Index: config/arm/thumb2.md
===================================================================
--- config/arm/thumb2.md	(revision 173350)
+++ config/arm/thumb2.md	(working copy)
@@ -165,25 +165,49 @@ 
 ;; regs.  The high register alternatives are not taken into account when
 ;; choosing register preferences in order to reflect their expense.
 (define_insn "*thumb2_movsi_insn"
-  [(set (match_operand:SI 0 "nonimmediate_operand" "=rk,r,r,r,l ,*hk,m,*m")
-	(match_operand:SI 1 "general_operand"	   "rk ,I,K,j,mi,*mi,l,*hk"))]
+  [(set (match_operand:SI 0 "nonimmediate_operand" "=l,rk,r,r,r,l ,*rk,Uu,*m")
+	(match_operand:SI 1 "general_operand"      "l ,rk,I,K,j,Uu,*mi,l ,*rk"))]
   "TARGET_THUMB2 && ! TARGET_IWMMXT
    && !(TARGET_HARD_FLOAT && TARGET_VFP)
    && (   register_operand (operands[0], SImode)

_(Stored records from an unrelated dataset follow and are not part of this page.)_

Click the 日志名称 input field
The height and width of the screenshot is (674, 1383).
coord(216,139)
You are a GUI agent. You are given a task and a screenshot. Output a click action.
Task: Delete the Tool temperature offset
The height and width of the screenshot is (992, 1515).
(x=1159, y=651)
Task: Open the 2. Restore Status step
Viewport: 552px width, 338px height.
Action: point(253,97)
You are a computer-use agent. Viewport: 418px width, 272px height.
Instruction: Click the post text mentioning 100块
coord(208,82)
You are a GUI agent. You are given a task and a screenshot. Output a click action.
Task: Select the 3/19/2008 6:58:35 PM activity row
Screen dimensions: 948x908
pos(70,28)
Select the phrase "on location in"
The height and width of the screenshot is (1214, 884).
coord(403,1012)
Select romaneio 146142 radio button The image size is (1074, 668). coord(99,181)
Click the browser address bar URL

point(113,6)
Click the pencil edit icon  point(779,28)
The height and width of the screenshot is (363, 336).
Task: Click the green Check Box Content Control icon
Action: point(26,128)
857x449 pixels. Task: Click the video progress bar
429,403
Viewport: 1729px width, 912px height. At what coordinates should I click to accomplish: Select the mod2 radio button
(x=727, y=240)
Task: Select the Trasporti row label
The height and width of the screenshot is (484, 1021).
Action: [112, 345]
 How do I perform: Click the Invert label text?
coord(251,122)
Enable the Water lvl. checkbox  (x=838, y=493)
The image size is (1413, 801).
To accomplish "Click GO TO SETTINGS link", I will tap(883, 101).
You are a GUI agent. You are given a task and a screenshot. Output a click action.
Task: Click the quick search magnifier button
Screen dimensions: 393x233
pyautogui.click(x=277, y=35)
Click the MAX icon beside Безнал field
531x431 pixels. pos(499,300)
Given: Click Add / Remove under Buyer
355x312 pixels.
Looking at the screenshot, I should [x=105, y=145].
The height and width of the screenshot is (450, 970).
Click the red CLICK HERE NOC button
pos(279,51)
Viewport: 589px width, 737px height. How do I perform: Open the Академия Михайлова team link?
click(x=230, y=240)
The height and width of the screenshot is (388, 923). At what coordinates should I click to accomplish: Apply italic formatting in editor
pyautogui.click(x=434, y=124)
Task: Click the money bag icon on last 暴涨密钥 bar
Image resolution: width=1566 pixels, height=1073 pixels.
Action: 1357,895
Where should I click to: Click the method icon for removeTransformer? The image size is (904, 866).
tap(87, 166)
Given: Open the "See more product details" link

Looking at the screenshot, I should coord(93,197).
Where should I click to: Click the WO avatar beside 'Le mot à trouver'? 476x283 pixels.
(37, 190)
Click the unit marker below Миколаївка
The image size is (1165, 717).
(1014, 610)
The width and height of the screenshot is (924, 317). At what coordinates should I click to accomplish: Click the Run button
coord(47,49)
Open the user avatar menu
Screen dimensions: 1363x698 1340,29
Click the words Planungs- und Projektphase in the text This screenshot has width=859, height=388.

        || register_operand (operands[1], SImode))"
-  "@
-   mov%?\\t%0, %1
-   mov%?\\t%0, %1
-   mvn%?\\t%0, #%B1
-   movw%?\\t%0, %1
-   ldr%?\\t%0, %1
-   ldr%?\\t%0, %1
-   str%?\\t%1, %0
-   str%?\\t%1, %0"
-  [(set_attr "type" "*,*,*,*,load1,load1,store1,store1")
+  "*
+  switch (which_alternative)
+    {
+    case 0: return \"mov%?\\t%0, %1\";
+    case 1: return \"mov%?\\t%0, %1\";
+    case 2: return \"mov%?\\t%0, %1\";
+    case 3: return \"mvn%?\\t%0, #%B1\";
+    case 4: return \"movw%?\\t%0, %1\";
+
+    case 5:
+      if (GET_CODE (XEXP (operands[1], 0)) == POST_INC)
+	{
+	  operands[1] = XEXP (XEXP (operands[1], 0), 0);
+	  return \"ldm%(ia%)\t%1!, {%0}\";
+	}
+      else
+	return \"ldr%?\\t%0, %1\";
+
+    case 6: return \"ldr%?\\t%0, %1\";
+
+    case 7:
+      if (GET_CODE (XEXP (operands[0], 0)) == POST_INC)
+	{
+	  operands[0] = XEXP (XEXP (operands[0], 0), 0);
+	  return \"stm%(ia%)\t%0!, {%1}\";
+	}
+      else
+	return \"str%?\\t%1, %0\";
+
+    case 8: return \"str%?\\t%1, %0\";
+    default: gcc_unreachable ();
+    }"
+  [(set_attr "type" "*,*,*,*,*,load1,load1,store1,store1")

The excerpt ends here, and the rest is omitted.